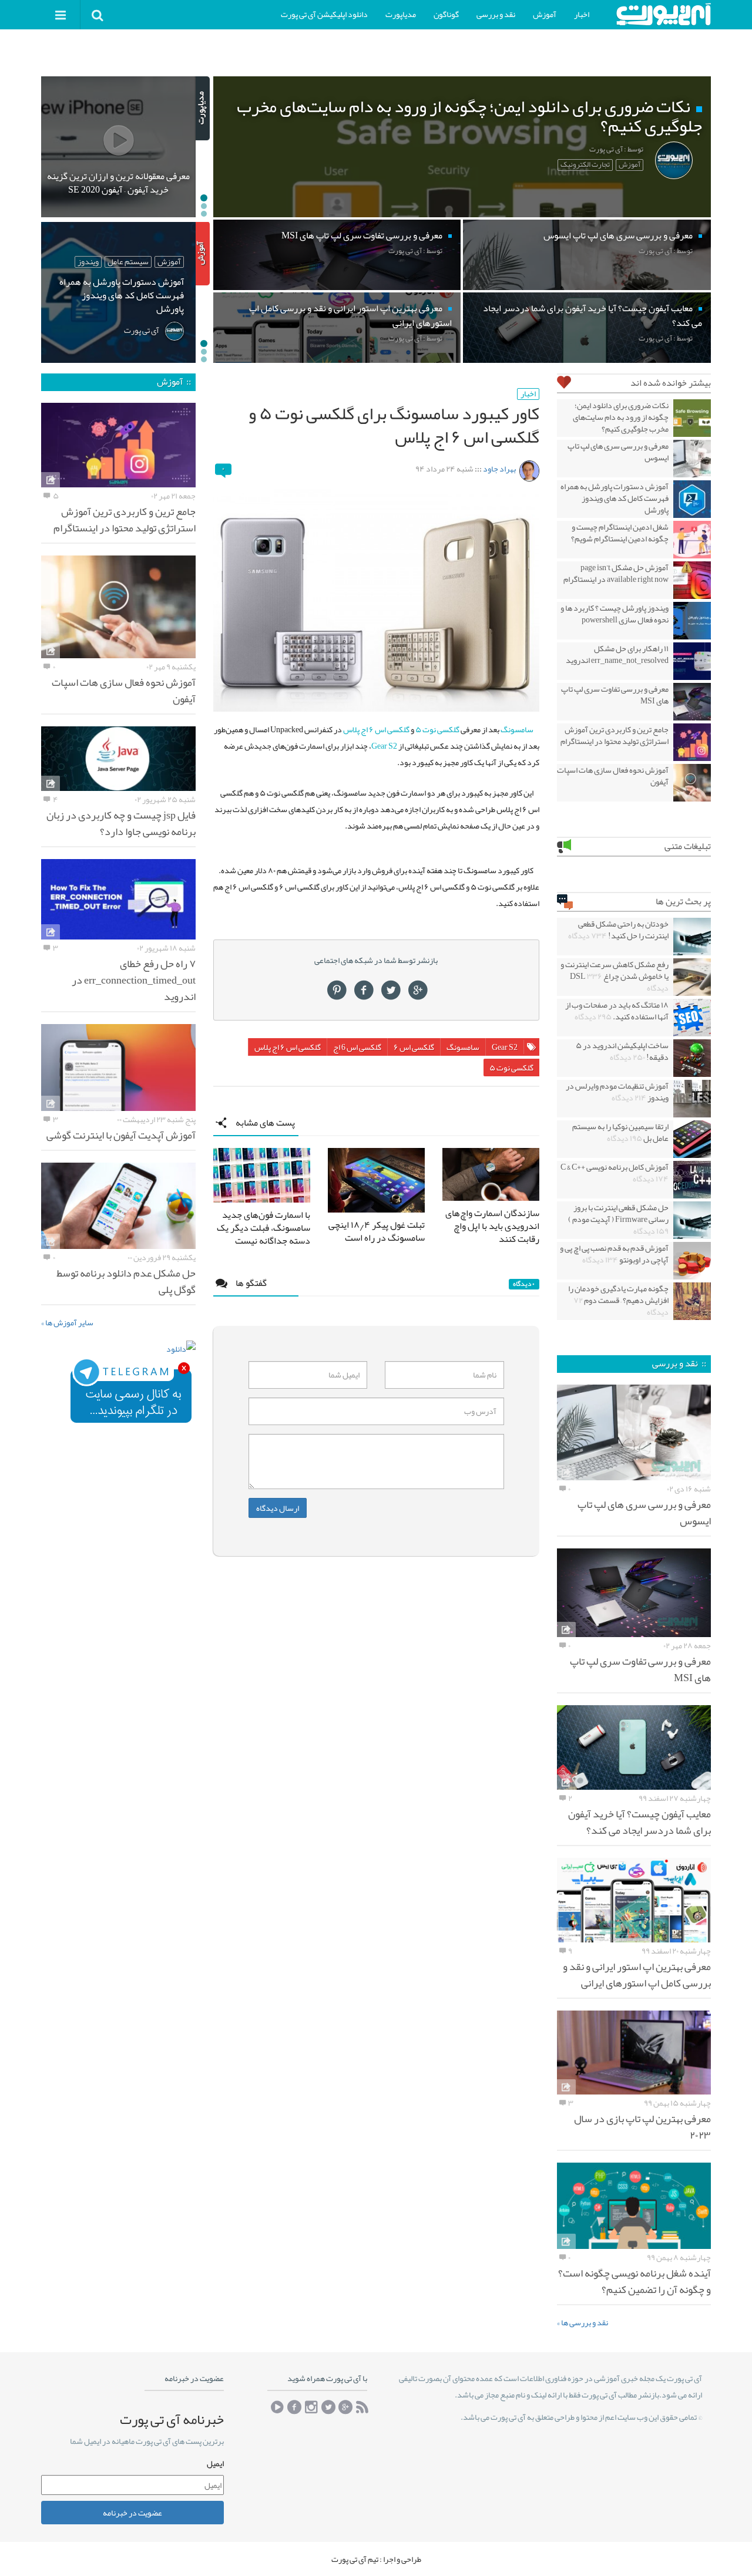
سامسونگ (517, 729)
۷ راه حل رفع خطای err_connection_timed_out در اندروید (134, 980)
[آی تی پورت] (663, 14)
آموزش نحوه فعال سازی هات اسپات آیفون (613, 776)
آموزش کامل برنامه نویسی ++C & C (614, 1173)
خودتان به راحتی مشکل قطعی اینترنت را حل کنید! (618, 929)
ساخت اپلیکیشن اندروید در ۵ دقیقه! (622, 1051)
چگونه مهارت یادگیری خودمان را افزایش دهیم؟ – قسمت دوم (618, 1300)
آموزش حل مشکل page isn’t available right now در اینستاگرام (616, 573)
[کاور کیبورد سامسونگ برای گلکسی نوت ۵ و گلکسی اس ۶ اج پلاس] (376, 600)
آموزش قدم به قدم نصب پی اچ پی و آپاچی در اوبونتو (614, 1254)
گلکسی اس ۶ (414, 1047)
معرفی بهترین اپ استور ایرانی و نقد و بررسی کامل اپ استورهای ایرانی (637, 1975)
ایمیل (215, 2463)
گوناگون (446, 14)
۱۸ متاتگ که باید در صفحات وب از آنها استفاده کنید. (617, 1010)
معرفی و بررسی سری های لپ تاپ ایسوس (618, 451)
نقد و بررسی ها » (582, 2322)
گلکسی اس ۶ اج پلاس (376, 729)
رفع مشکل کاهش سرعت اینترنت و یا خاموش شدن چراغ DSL (614, 976)
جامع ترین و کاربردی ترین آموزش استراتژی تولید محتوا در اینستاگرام (614, 735)
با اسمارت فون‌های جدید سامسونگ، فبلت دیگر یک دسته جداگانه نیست (263, 1227)
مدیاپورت (400, 14)
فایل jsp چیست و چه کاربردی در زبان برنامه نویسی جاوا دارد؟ (121, 823)
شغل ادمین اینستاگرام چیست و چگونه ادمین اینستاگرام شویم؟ (620, 532)
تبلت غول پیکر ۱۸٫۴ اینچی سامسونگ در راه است (376, 1231)
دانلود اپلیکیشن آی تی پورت (324, 14)
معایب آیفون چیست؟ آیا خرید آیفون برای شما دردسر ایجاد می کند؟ (639, 1822)
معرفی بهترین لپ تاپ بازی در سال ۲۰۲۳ (642, 2127)
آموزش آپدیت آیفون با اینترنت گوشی (121, 1135)
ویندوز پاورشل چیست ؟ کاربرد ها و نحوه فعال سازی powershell (614, 614)
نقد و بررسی (495, 14)
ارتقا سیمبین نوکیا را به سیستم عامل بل (620, 1132)
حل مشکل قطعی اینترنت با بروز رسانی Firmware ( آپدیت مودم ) (618, 1219)
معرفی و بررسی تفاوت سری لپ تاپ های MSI (615, 695)
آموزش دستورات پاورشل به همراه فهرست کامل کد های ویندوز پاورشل (614, 498)
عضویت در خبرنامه (132, 2512)
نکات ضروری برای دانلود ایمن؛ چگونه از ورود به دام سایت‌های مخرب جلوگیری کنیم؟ (621, 417)
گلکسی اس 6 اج (357, 1047)
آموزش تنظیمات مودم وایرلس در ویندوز (617, 1091)
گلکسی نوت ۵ (437, 729)
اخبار (581, 14)
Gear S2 (384, 746)
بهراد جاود (499, 468)
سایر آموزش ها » (67, 1322)
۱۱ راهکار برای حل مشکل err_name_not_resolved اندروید (617, 654)
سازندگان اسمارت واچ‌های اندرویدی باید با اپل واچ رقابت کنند (492, 1226)
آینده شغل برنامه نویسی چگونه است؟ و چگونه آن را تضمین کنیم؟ (634, 2281)
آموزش (544, 14)
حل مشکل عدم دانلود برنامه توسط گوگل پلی (126, 1281)
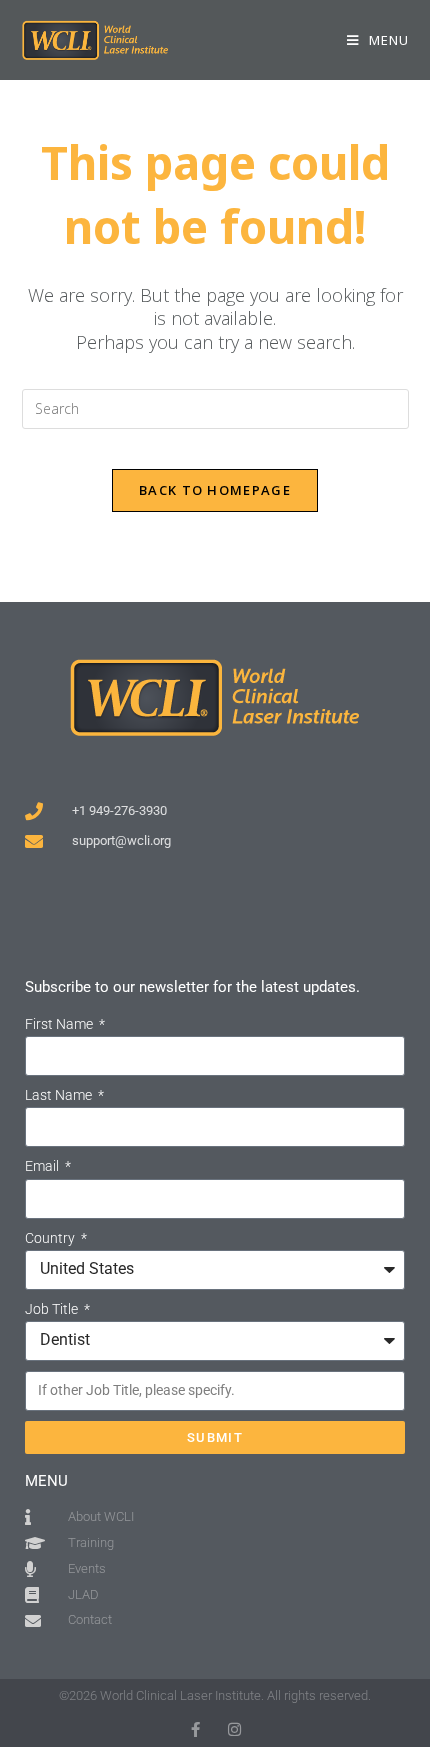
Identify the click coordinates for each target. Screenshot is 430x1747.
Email (43, 1166)
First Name (60, 1024)
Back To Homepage (215, 490)
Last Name (60, 1095)
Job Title (53, 1309)
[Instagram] (234, 1729)
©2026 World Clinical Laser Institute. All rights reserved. (215, 1695)
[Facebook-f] (195, 1729)
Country (51, 1238)
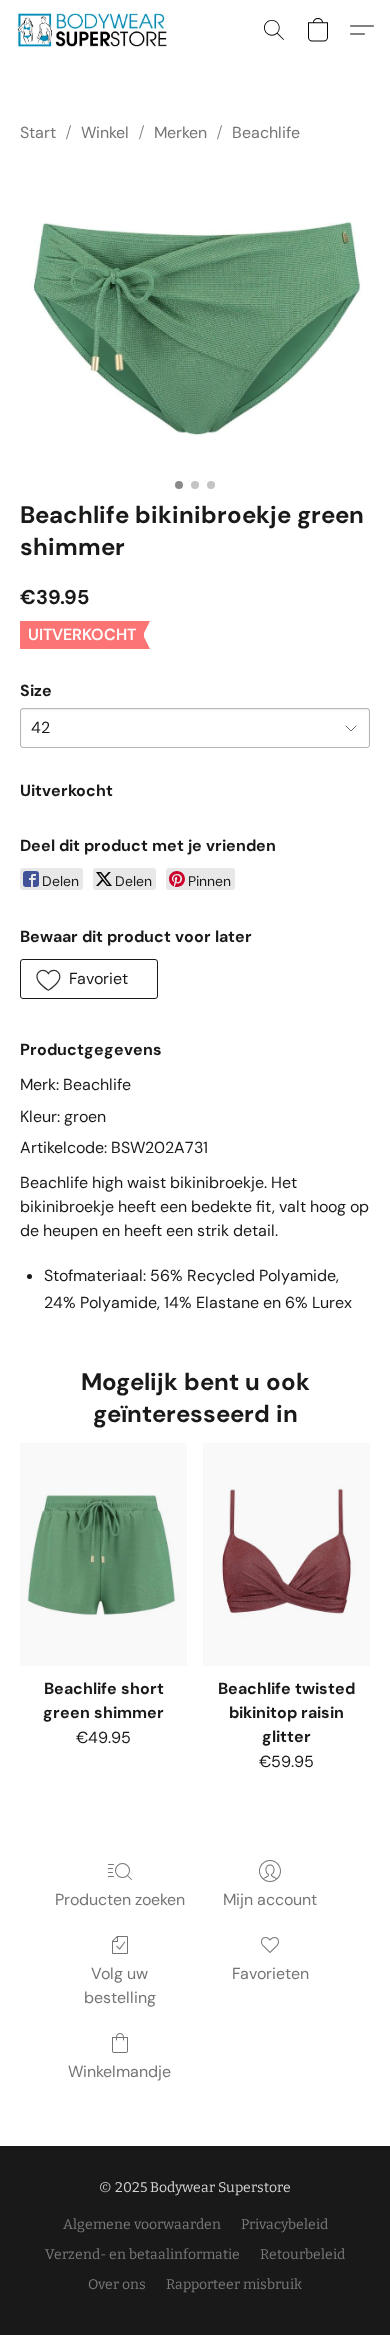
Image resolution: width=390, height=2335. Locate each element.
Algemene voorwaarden (142, 2224)
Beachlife (266, 132)
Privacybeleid (284, 2224)
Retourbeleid (302, 2254)
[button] (96, 30)
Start (38, 132)
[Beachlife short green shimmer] (103, 1554)
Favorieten (270, 1973)
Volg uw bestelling (120, 1985)
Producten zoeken (120, 1899)
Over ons (117, 2284)
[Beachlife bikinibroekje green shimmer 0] (195, 317)
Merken (180, 132)
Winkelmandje (119, 2071)
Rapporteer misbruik (234, 2284)
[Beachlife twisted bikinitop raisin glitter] (286, 1554)
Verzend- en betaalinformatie (142, 2254)
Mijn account (270, 1899)
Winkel (105, 132)
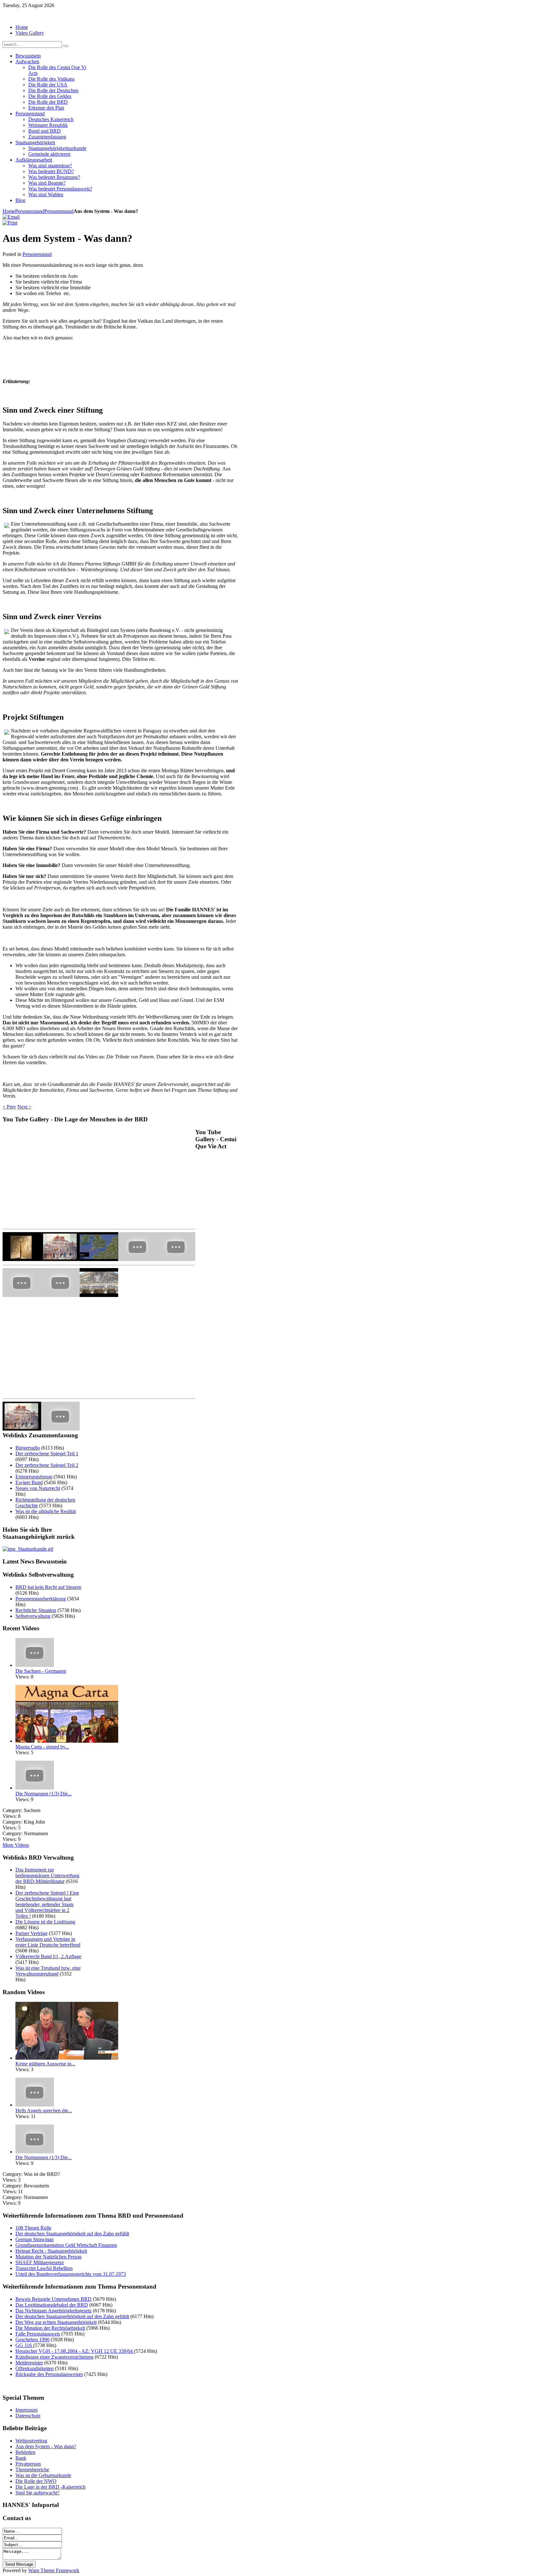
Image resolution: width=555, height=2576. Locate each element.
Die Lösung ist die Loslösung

——————

**What you have to do:** Print each record exactly as it stands, leaving the images out.

**Exercise solution:**
سامسونگ (517, 729)
۷ راه حل رفع خطای err_connection_timed_out در اندروید (134, 980)
[آی تی پورت] (663, 14)
آموزش نحوه فعال سازی هات اسپات آیفون (613, 776)
آموزش کامل برنامه نویسی ++C & C (614, 1173)
خودتان به راحتی مشکل قطعی اینترنت را حل کنید! (618, 929)
ساخت اپلیکیشن اندروید در ۵ دقیقه! (622, 1051)
چگونه مهارت یادگیری خودمان را افزایش دهیم؟ – قسمت دوم (618, 1300)
آموزش حل مشکل page isn’t available right now در اینستاگرام (616, 573)
[کاور کیبورد سامسونگ برای گلکسی نوت ۵ و گلکسی اس ۶ اج پلاس] (376, 600)
آموزش قدم به قدم نصب پی اچ پی و آپاچی در اوبونتو (614, 1254)
گلکسی اس ۶ (414, 1047)
معرفی بهترین اپ استور ایرانی و نقد و بررسی کامل اپ استورهای ایرانی (637, 1975)
ایمیل (215, 2463)
گوناگون (446, 14)
۱۸ متاتگ که باید در صفحات وب از آنها استفاده کنید. (617, 1010)
معرفی و بررسی سری های لپ تاپ ایسوس (618, 451)
نقد و بررسی ها » (582, 2322)
گلکسی اس ۶ اج پلاس (376, 729)
رفع مشکل کاهش سرعت اینترنت و یا خاموش شدن چراغ DSL (614, 976)
جامع ترین و کاربردی ترین آموزش استراتژی تولید محتوا در اینستاگرام (614, 735)
با اسمارت فون‌های جدید سامسونگ، فبلت دیگر یک دسته جداگانه نیست (263, 1227)
مدیاپورت (400, 14)
فایل jsp چیست و چه کاربردی در زبان برنامه نویسی جاوا دارد؟ (121, 823)
شغل ادمین اینستاگرام چیست و چگونه ادمین اینستاگرام شویم؟ (620, 532)
تبلت غول پیکر ۱۸٫۴ اینچی سامسونگ در راه است (376, 1231)
دانلود اپلیکیشن آی تی پورت (324, 14)
معایب آیفون چیست؟ آیا خرید آیفون برای شما دردسر ایجاد می کند؟ (639, 1822)
معرفی بهترین لپ تاپ بازی در سال ۲۰۲۳ (642, 2127)
آموزش آپدیت آیفون با اینترنت گوشی (121, 1135)
ویندوز پاورشل چیست ؟ کاربرد ها و نحوه فعال سازی powershell (614, 614)
نقد و بررسی (495, 14)
ارتقا سیمبین نوکیا را به سیستم عامل بل (620, 1132)
حل مشکل قطعی اینترنت با بروز رسانی Firmware ( آپدیت مودم ) (618, 1219)
معرفی و بررسی تفاوت سری لپ تاپ های MSI (615, 695)
آموزش دستورات پاورشل به همراه فهرست کامل کد های ویندوز پاورشل (614, 498)
عضویت در خبرنامه (132, 2512)
نکات ضروری برای دانلود ایمن؛ چگونه از ورود به دام سایت‌های مخرب جلوگیری کنیم؟ (621, 417)
گلکسی اس 6 اج (357, 1047)
آموزش تنظیمات مودم وایرلس در ویندوز (617, 1091)
گلکسی نوت ۵ (437, 729)
اخبار (581, 14)
Gear S2 (384, 746)
بهراد جاود (499, 468)
سایر آموزش ها » (67, 1322)
۱۱ راهکار برای حل مشکل err_name_not_resolved اندروید (617, 654)
سازندگان اسمارت واچ‌های اندرویدی باید با اپل واچ رقابت کنند (492, 1226)
آینده شغل برنامه نویسی چگونه است؟ و چگونه آن را تضمین کنیم؟ (634, 2281)
آموزش (544, 14)
حل مشکل عدم دانلود برنامه توسط گوگل پلی (126, 1281)
Identify the click coordinates for each target. Screenshot is 430x1747.
Email (43, 1166)
First Name (60, 1024)
Back To Homepage (215, 490)
Last Name (60, 1095)
Job Title (53, 1309)
[Instagram] (234, 1729)
©2026 World Clinical Laser Institute. All rights reserved. (215, 1695)
[Facebook-f] (195, 1729)
Country (51, 1238)
Image resolution: width=390, height=2335. Locate each element.
Algemene voorwaarden (142, 2224)
Beachlife (266, 132)
Privacybeleid (284, 2224)
Retourbeleid (302, 2254)
[button] (96, 30)
Start (38, 132)
[Beachlife short green shimmer] (103, 1554)
Favorieten (270, 1973)
Volg uw bestelling (120, 1985)
Producten zoeken (120, 1899)
Over ons (117, 2284)
[Beachlife bikinibroekje green shimmer 0] (195, 317)
Merken (180, 132)
Winkelmandje (119, 2071)
Rapporteer misbruik (234, 2284)
[Beachlife twisted bikinitop raisin glitter] (286, 1554)
Verzend- en betaalinformatie (142, 2254)
Mijn account (270, 1899)
Winkel (105, 132)
Image resolution: width=555, height=2576. Locate each element.
Die Lösung ist die Loslösung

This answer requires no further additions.